The scatological opening of “Mid-Life” commences with John Olsen, 40 years old, surrounded by shit, literally and with litter. Dealing with cat feces and dirty diapers, the sleep deprived father who seems to have a mild drinking problem moves back and forth from his day job as a magazine designer to night-time and weekend father of little Sam. In between trying to connect emotionally with his two grown daughters, John ogles young woman like a hungover university student ogles the sausages and bacon at the all-you-can-eat breakfast buffet. He hates himself for it, but can’t help it. Now already having raised two girls, John barely has the energy for his new son. So to compensate, John often parks himself on the couch to gaze glassy eyed at banal children’s DVDs, one after the next. When he is passed a kid’s promotional video of “Sherri Smalls and her Big Band” he quickly becomes infatuated with the good looking children’s performer (please tell me I’m not the only dad who has Googled Jenn Korbee of Hi5?). Sherri Smalls is the other half of “Mid-Life.” We meet Sherri at a point in her career where she must decide if she really wants to become a professional children’s entertainer (giving up her on-again off-again bad-boy boyfriend, who swills whiskey and smokes like a member of Montly Crue in his monkey suit after the end of each kids’ show) by signing with a big TV studio, ultimately dashing all her hopes of ever becoming a real singer for adults. While Sherri is eating bags of potato chips and drowning her sorrows in red wine, her way of coping with what she views as selling out to the corporate machine, John Olsen has been Googling her name, his obsession with the performer verging dangerously closer to a second divorce.
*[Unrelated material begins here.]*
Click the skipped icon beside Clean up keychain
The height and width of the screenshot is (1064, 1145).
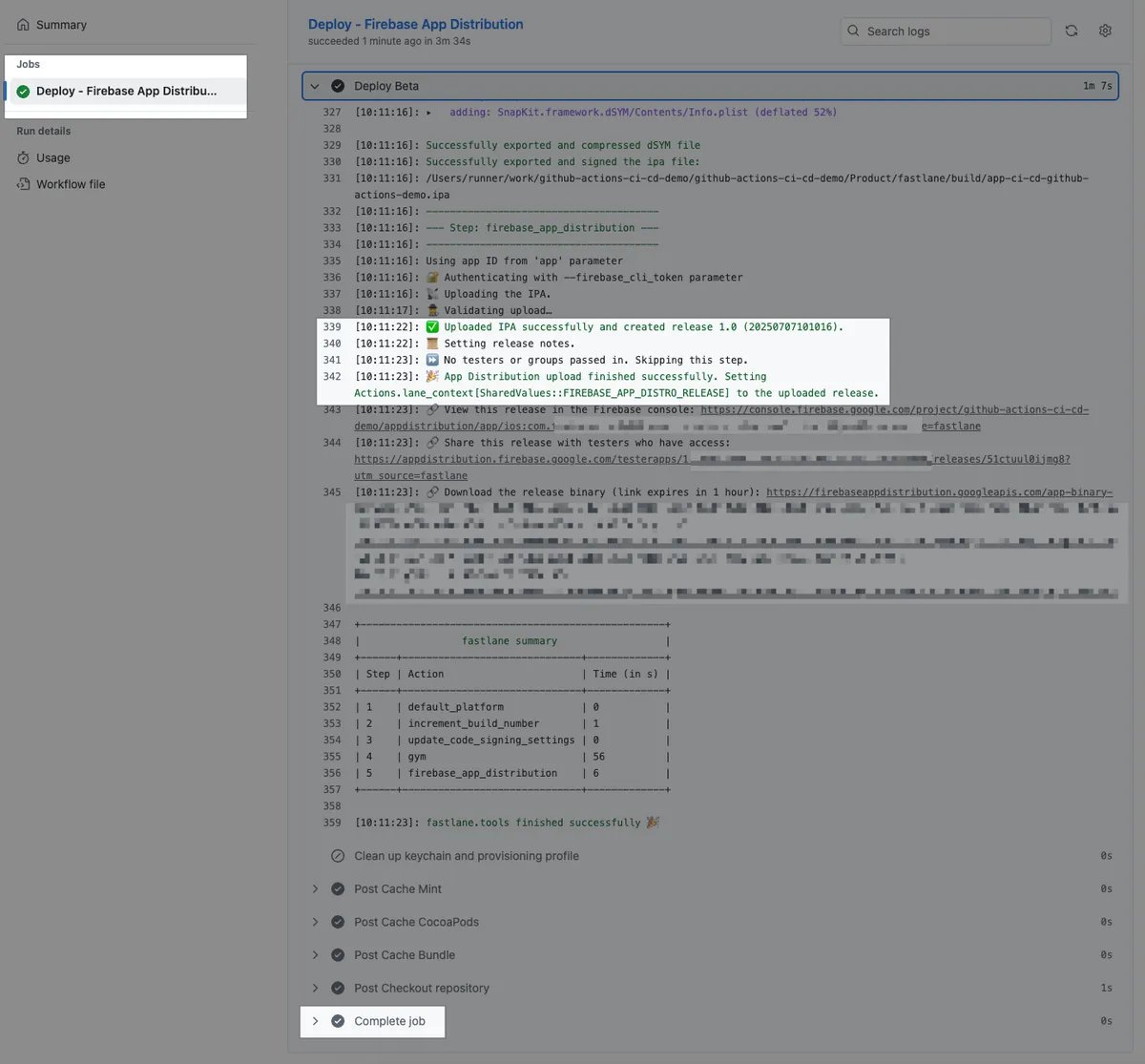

As the two storylines intersect, the conclusion is an uncomfortable train-wreck that I found myself unable to put down. I loved “Mid-Life.” It reminded me of another comic strip that I’ve been following for close to 20 years now, The Globe & Mail’s “Fisher,” however “Mid-Life” is an R-Rated version of Philip Street’s “Fisher,” as if it had been poured through a Robert Crumb filter. What gets spilled out onto the page is a hilarious and often brutally honest tale of two adults coming to grips with their failed youthful artist ambitions and their desire for something more than just a monthly paycheque. I highly recommend “Mid-Life.”

Christian McPherson (C) 2011.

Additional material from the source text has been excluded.